Mme Patricia Baird: Non. Je pense que les groupes religieux ont longuement réfléchi au fil des siècles à certaines de ces questions. Nous avons beaucoup à apprendre de ce genre d'analyse et de réflexion. Il serait donc parfaitement indiqué qu'il y ait au sein de l'autorité réglementaire des personnes qui sont de confessions différentes. Mais ce qui est important, c'est qu'elles ne considèrent pas qu'elles siègent à cette autorité réglementaire strictement pour représenter leurs confessions et qu'elles ont des comptes à rendre à leurs groupes religieux. Ces personnes doivent être là, je crois, pour faire valoir des perspectives telles que tous les parlementaires, pour ainsi dire—ceux qui représentent l'intérêt public—puissent alors parvenir à un consensus sur la politique la plus raisonnable qui soit.

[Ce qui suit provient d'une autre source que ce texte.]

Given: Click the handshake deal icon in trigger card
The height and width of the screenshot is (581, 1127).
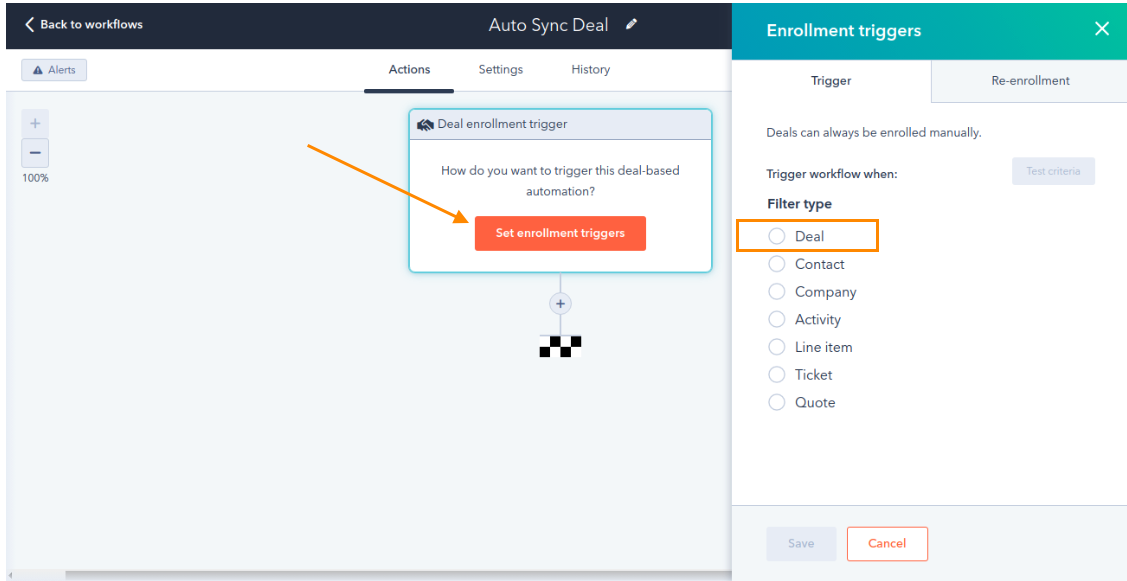Looking at the screenshot, I should pos(426,124).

Je crois que nous avons beaucoup à apprendre de l'analyse des groupes religieux.

M. Ray Bonin: Le problème pour certains d'entre nous, c'est qu'il y a des gens qui croient que les politiciens devraient laisser leurs convictions morales au vestiaire. J'ai entendu cela tant de fois. Moi je ne laisse pas mes convictions morales au vestiaire. Est-ce que cela veut dire que je ne pourrais pas...? C'est difficile, parce que je ne représente pas l'Église catholique; je ne représente que moi-même.

• 1240

En toute équité envers l'autorité réglementaire et le projet de loi, je peux faire savoir quelles sont mes réserves, mais je pense que je devrais avoir le droit d'être membre de cette autorité réglementaire—je ne dis pas que mes vues doivent être majoritaires au sein de l'autorité réglementaire—pour nous assurer que les autres vues sont représentées.

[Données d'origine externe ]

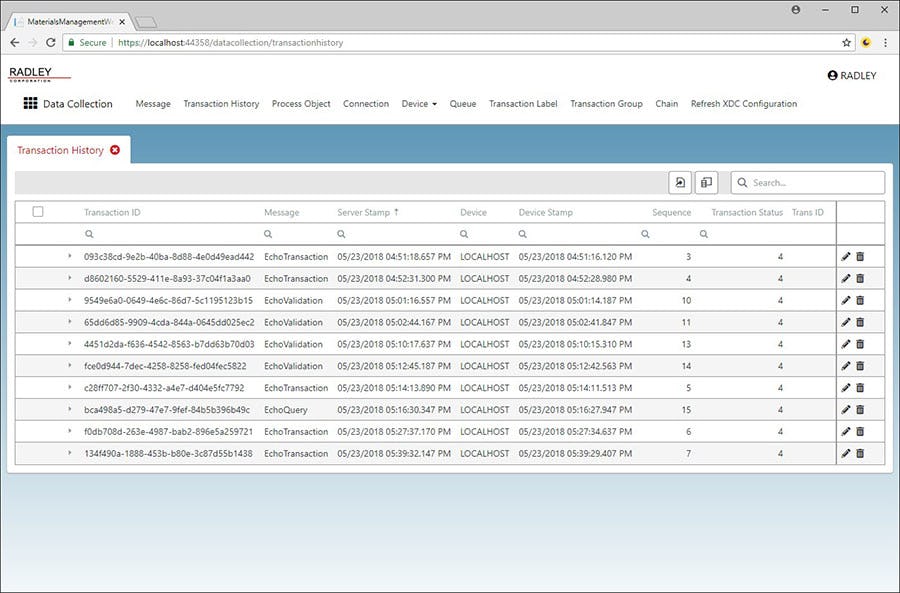This screenshot has height=593, width=900.
Task: Open the column chooser icon
Action: click(x=707, y=182)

Mme Patricia Baird: Tout comme nous constituons une société diverse dont les perspectives différentes sont nombreuses, il faut vraiment que cette autorité réglementaire soit très diverse aussi.

M. Ray Bonin: Merci beaucoup. J'apprécie votre point de vue.

La présidente: Merci, monsieur Bonin.

Madame Picard.

[Français]

Mme Pauline Picard (Drummond, BQ): Bonjour, madame Baird. Je suis très heureuse de vous revoir. Vos propos sont toujours intéressants, même si nous en sommes à la quatrième étude de ce sujet. Je vous remercie d'être là.

Vous êtes sûrement d'avis que la recherche progresse plus vite que la réglementation. Vous l'avez mentionné plus tôt. Lors de votre première consultation, quand vous avez déposé le rapport Baird, le comité avait parlé de clonage humain. À cette époque, on ne parlait pas de clonage à des fins thérapeutiques.

J'ai moi-même déposé un projet de loi visant à interdire le clonage humain. Vous aviez alors affirmé ne pas être en faveur de ce projet de loi à cause de son libellé. Vous considériez que cela représentait un frein à la recherche, que cela pouvait empêcher la recherche d'évoluer. J'imagine qu'à cette époque, vous songiez au clonage à des fins thérapeutiques. Êtes-vous en faveur du clonage à des fins thérapeutiques?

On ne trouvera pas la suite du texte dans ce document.